La medicina spaziale è “giovane” «ma siamo anni luce più avanti rispetto a quella terrestre di precisione», sottolinea Legato. «Vogliamo portare alla nostra “famiglia terrestre” i principi degli screening e degli interventi medici impiegati negli ultimi 65 anni per gli astronauti, migliorando esponenzialmente la nostra salute, le nostre performance e la longevità». Con un contributo tutt’altro che marginale della scienza made in Italy. Di ieri e di oggi, precisa il generale Perelli, ricordando la presenza di «un ufficiale medico del Corpo sanitario aeronautico selezionato quale “Crew Interface Coordinator” nella missione dello Space Shuttle del 1996» e, in tempi più recenti, «i tre nostri ufficiali medici che hanno conseguito la qualifica di “Space Flight Surgeon” allo Yuri Gagarin Cosmonaut Training Center di Star City, nei pressi di Mosca». A coronamento di questo fervore scientifico, aggiunge l’alto ufficiale, «lo scorso 29 giugno è partita dallo Spaceport America, in New Mexico (Usa), la missione “Virtute 1” con l’operatore Virgin Galactic, la prima al mondo con finalità di ricerca scientifica, che con l’utilizzo dello spazioplano Spaceship Two, ha effettuato, con a bordo un equipaggio italiano, il primo volo umano suborbitale». Nell’occasione, un ufficiale medico del Corpo sanitario dell’Aeronautica, «ha potuto condurre anche su sé stesso studi e sperimentazioni in più ambiti della medicina».

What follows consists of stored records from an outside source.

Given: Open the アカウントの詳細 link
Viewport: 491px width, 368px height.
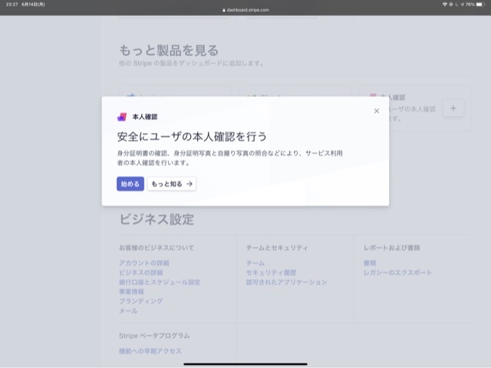Looking at the screenshot, I should coord(144,263).
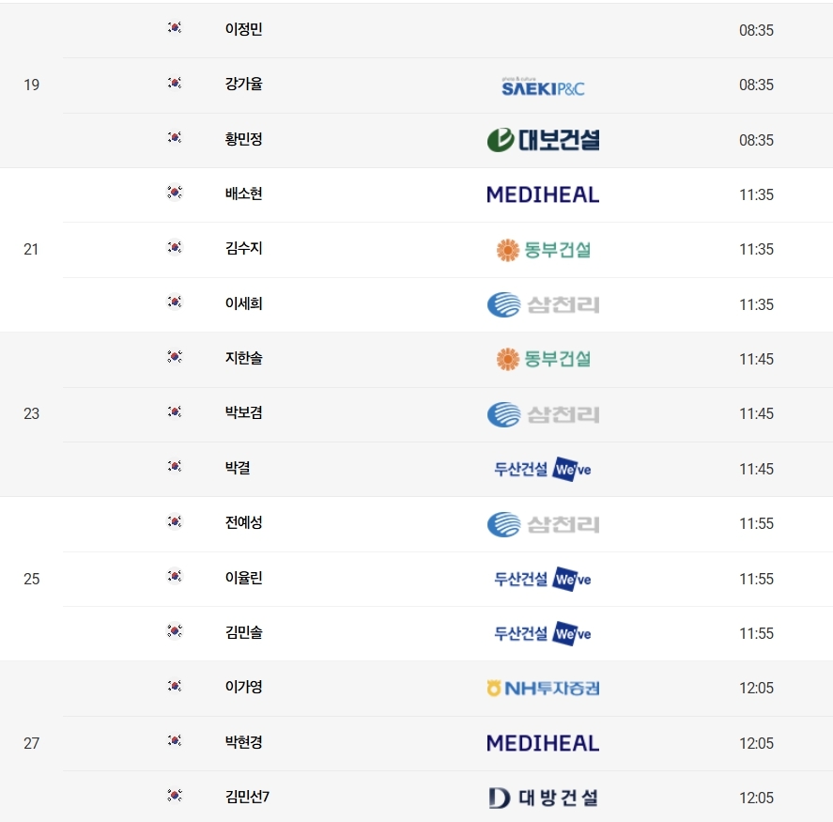Open player 강가율's name link

[244, 85]
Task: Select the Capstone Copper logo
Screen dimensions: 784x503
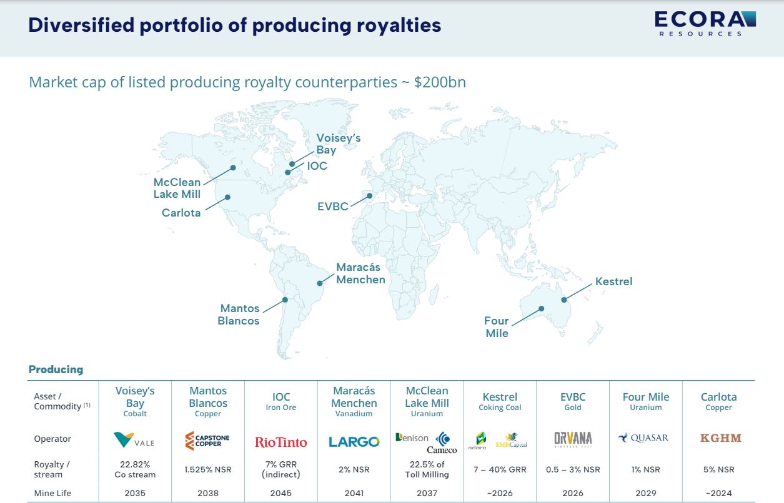Action: (x=208, y=439)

Ma c’è tanta Italia anche nella Stazione spaziale internazionale (Iss), dove è stato da poco avviato l’esperimento “ZePrion” che, nato da una collaborazione internazionale di diversi istituti con l’azienda israeliana SpacePharma, sfrutta le condizioni di microgravità in orbita (nei laboratori terrestri si genererebbero troppe “interferenze”) per validare un protocollo all’avanguardia – legato all’induzione della distruzione di alcune proteine nelle cellule – per creare farmaci contro gravi malattie neurodegenerative e non solo, ora incurabili. L’Italia ha un ruolo fondamentale in questa ricerca che coinvolge l’Università di Milano-Bicocca, quella di Trento, la Fondazione Telethon, l’Istituto nazionale di Fisica nucleare e l’Istituto di Biologia e biotecnologia agraria del Cnr. E si parla italiano anche nella missione Nasa “Crew-7”, arrivata sulla Iss il 27 agosto, che ha affidato all’Università di Trieste il progetto “Nimas”, che valuterà se la stimolazione elettrica neuromuscolare possa essere uno strumento utile per adattare il corpo umano nello spazio. A quanto pare, un’esigenza non troppo remota.